[Start of Attachment]
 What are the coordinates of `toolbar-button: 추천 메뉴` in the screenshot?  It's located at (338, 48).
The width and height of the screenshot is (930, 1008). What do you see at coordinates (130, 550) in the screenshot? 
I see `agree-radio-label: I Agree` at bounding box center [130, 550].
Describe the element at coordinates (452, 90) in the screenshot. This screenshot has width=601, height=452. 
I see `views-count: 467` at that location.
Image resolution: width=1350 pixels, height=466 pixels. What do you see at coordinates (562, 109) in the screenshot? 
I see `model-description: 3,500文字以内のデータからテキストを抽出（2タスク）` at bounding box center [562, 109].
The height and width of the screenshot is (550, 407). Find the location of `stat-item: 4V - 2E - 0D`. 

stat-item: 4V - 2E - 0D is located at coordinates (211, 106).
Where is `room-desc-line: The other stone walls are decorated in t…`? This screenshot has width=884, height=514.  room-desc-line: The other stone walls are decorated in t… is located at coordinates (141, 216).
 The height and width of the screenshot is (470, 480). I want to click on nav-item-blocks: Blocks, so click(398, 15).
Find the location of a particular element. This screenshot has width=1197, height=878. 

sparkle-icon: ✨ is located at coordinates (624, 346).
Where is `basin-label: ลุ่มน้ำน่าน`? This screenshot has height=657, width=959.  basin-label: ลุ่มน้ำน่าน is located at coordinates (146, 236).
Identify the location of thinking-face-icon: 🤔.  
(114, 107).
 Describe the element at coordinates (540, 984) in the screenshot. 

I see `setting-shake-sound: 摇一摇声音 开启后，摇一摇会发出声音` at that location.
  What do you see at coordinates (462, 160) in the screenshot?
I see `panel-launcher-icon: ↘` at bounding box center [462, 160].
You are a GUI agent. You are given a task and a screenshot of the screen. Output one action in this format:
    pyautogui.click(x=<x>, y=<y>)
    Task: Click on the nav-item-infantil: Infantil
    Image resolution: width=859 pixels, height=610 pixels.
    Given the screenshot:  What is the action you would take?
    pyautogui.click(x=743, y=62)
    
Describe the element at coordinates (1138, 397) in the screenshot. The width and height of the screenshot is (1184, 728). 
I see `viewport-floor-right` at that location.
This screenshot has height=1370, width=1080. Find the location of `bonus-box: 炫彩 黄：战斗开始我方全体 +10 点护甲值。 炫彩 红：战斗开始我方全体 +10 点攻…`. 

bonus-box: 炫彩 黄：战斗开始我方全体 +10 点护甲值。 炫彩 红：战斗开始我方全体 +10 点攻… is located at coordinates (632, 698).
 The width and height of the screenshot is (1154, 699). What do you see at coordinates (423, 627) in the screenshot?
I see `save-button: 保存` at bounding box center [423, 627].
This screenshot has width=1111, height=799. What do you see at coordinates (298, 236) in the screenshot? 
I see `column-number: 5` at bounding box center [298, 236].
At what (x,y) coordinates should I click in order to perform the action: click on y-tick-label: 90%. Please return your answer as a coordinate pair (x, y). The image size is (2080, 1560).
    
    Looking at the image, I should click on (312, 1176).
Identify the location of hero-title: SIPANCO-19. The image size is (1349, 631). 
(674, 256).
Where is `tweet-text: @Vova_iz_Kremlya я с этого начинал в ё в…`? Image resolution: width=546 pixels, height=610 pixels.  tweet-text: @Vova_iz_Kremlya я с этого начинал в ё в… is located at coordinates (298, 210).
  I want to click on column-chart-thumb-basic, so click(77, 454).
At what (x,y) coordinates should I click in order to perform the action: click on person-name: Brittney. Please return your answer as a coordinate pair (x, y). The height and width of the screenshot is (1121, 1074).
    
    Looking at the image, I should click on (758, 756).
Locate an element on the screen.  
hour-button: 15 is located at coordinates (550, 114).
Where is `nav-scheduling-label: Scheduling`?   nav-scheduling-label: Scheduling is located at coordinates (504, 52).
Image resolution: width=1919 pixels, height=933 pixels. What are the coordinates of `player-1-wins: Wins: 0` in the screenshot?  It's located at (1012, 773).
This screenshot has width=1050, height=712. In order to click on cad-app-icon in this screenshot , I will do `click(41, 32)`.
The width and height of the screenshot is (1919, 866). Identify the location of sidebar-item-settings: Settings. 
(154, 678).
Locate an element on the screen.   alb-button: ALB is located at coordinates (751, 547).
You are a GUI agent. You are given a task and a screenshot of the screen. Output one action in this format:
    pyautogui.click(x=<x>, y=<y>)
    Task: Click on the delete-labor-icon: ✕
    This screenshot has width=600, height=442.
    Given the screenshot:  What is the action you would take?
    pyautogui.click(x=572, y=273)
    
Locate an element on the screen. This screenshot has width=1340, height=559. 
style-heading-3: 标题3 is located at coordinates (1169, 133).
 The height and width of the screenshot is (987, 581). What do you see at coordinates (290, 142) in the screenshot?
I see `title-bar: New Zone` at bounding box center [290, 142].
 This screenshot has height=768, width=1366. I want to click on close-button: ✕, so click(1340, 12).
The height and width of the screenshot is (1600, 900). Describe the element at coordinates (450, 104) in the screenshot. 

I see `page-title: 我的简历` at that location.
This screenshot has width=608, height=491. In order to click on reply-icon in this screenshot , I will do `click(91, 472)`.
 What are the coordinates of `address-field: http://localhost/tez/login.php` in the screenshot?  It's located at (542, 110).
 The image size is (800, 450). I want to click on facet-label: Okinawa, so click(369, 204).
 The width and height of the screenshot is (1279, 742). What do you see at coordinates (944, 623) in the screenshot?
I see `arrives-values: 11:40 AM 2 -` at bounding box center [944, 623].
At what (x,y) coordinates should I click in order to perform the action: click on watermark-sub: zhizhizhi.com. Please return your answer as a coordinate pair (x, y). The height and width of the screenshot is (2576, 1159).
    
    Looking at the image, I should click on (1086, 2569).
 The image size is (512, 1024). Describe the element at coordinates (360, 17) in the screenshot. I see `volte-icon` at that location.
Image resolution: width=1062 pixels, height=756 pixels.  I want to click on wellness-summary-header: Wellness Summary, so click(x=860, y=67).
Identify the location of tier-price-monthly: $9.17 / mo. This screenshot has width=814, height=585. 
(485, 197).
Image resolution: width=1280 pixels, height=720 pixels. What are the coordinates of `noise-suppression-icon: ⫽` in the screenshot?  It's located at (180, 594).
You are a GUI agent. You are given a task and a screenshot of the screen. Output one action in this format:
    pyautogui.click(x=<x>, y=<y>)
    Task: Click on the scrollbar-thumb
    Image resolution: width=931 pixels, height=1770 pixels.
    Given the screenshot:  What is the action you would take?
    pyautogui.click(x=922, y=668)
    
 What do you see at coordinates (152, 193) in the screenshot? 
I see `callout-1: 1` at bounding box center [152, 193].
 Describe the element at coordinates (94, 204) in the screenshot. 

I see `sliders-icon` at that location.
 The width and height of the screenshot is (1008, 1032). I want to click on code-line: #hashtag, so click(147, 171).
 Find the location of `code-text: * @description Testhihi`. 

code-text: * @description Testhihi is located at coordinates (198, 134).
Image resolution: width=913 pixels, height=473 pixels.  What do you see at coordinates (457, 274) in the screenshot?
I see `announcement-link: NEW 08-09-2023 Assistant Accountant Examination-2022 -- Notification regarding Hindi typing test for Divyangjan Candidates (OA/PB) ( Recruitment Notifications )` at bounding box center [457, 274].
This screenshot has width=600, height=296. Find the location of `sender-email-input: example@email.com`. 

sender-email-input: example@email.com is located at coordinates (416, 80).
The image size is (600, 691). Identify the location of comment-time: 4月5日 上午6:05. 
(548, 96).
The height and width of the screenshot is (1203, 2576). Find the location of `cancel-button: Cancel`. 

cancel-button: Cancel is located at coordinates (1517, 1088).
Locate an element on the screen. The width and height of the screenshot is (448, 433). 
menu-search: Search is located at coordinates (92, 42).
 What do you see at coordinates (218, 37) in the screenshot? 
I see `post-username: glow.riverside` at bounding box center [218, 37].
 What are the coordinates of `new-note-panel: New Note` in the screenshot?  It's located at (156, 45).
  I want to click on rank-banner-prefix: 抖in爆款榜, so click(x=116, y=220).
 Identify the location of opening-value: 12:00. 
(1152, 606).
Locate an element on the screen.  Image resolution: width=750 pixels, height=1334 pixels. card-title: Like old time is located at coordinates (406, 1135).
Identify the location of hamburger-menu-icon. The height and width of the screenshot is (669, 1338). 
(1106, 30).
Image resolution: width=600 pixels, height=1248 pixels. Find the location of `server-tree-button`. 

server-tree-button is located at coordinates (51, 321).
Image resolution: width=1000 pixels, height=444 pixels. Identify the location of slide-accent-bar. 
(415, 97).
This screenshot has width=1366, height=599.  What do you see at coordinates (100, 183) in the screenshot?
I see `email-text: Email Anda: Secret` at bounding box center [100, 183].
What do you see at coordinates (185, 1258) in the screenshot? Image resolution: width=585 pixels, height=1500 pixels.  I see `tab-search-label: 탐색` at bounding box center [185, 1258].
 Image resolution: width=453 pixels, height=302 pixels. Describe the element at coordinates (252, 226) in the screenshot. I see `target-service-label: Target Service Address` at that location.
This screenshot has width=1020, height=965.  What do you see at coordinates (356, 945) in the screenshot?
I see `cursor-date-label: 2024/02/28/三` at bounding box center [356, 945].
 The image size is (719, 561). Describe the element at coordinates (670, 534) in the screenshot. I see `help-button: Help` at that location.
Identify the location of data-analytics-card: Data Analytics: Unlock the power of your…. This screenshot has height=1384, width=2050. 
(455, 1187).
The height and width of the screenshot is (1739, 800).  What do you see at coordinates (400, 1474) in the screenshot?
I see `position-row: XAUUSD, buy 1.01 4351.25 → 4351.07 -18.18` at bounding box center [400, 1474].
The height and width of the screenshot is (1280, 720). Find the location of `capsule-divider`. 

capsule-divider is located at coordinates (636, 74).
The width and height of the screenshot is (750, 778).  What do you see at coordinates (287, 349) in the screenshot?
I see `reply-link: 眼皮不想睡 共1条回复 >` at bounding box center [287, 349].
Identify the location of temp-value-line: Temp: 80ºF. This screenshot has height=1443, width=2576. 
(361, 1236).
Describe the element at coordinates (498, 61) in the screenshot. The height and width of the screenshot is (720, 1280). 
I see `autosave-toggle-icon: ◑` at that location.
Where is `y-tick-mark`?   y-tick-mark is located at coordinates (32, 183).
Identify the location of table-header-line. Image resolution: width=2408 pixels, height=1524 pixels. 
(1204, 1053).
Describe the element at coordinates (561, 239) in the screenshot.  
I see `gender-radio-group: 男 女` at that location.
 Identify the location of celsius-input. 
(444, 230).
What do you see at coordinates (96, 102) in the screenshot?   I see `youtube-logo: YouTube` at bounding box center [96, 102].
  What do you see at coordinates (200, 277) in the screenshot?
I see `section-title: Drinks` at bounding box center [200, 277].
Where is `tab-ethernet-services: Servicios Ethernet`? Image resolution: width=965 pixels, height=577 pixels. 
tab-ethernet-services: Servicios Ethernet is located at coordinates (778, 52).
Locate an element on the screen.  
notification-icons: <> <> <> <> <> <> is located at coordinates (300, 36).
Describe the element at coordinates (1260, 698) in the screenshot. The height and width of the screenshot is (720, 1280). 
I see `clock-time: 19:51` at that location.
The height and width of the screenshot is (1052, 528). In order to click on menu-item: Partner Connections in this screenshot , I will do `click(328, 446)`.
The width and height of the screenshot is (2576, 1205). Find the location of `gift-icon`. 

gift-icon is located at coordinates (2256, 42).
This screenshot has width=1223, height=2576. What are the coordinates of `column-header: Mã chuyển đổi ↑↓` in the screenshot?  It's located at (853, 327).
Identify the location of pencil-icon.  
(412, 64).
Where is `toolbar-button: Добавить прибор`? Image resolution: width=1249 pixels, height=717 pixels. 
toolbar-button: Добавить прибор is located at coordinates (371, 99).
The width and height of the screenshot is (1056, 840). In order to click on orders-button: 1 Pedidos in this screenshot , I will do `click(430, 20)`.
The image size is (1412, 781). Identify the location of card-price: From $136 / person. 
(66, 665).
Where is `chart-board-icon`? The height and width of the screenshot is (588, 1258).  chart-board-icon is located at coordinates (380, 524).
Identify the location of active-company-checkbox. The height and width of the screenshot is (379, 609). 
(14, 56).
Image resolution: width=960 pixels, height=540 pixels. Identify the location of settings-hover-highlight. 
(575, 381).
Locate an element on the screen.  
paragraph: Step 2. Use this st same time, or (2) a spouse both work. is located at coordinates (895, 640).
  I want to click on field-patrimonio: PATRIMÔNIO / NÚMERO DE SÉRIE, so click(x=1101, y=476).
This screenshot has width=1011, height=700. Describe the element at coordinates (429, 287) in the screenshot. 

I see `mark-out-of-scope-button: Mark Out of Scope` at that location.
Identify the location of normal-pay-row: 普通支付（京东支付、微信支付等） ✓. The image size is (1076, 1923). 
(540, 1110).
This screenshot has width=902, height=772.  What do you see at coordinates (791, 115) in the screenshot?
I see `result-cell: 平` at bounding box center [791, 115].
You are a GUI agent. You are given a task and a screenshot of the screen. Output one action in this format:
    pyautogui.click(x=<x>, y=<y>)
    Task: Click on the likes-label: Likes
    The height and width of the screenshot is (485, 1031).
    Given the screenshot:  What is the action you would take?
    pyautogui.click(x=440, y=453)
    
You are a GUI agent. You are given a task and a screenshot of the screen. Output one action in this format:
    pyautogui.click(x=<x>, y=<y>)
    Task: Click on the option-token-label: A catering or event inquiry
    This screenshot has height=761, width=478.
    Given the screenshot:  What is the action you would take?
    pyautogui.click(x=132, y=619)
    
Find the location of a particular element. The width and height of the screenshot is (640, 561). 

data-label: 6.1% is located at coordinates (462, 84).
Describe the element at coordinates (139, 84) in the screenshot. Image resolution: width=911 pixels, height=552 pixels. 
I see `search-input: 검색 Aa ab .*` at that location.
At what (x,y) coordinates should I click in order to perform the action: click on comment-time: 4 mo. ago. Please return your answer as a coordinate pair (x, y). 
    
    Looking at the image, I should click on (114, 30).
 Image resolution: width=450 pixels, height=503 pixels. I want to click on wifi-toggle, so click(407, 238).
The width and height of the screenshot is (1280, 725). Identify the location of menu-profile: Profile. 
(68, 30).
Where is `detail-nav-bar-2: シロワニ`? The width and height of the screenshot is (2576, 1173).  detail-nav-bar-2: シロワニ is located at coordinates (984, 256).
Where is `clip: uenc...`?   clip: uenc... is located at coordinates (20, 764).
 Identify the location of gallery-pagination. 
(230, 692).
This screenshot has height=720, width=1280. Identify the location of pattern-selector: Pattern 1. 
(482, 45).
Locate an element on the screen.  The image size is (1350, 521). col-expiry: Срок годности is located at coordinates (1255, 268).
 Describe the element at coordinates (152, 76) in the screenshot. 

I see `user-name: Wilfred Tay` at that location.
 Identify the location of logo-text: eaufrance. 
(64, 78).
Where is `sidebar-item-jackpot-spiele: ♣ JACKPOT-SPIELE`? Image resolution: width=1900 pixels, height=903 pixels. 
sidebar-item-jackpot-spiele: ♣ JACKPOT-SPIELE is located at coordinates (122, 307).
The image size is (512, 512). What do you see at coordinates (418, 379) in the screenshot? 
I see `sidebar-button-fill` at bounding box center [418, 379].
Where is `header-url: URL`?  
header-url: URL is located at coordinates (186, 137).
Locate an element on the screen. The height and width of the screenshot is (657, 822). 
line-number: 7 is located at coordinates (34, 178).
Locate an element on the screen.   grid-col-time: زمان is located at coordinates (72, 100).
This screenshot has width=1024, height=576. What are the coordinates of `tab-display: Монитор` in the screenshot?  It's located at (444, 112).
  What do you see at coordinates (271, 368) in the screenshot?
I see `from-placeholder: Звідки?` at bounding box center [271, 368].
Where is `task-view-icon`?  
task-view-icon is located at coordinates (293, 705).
[End of Attachment]
Locate every line in the rows above that includes the string "stat", and copy each such line.

The height and width of the screenshot is (550, 407). Find the location of `stat-item: 4V - 2E - 0D`. 
stat-item: 4V - 2E - 0D is located at coordinates (211, 106).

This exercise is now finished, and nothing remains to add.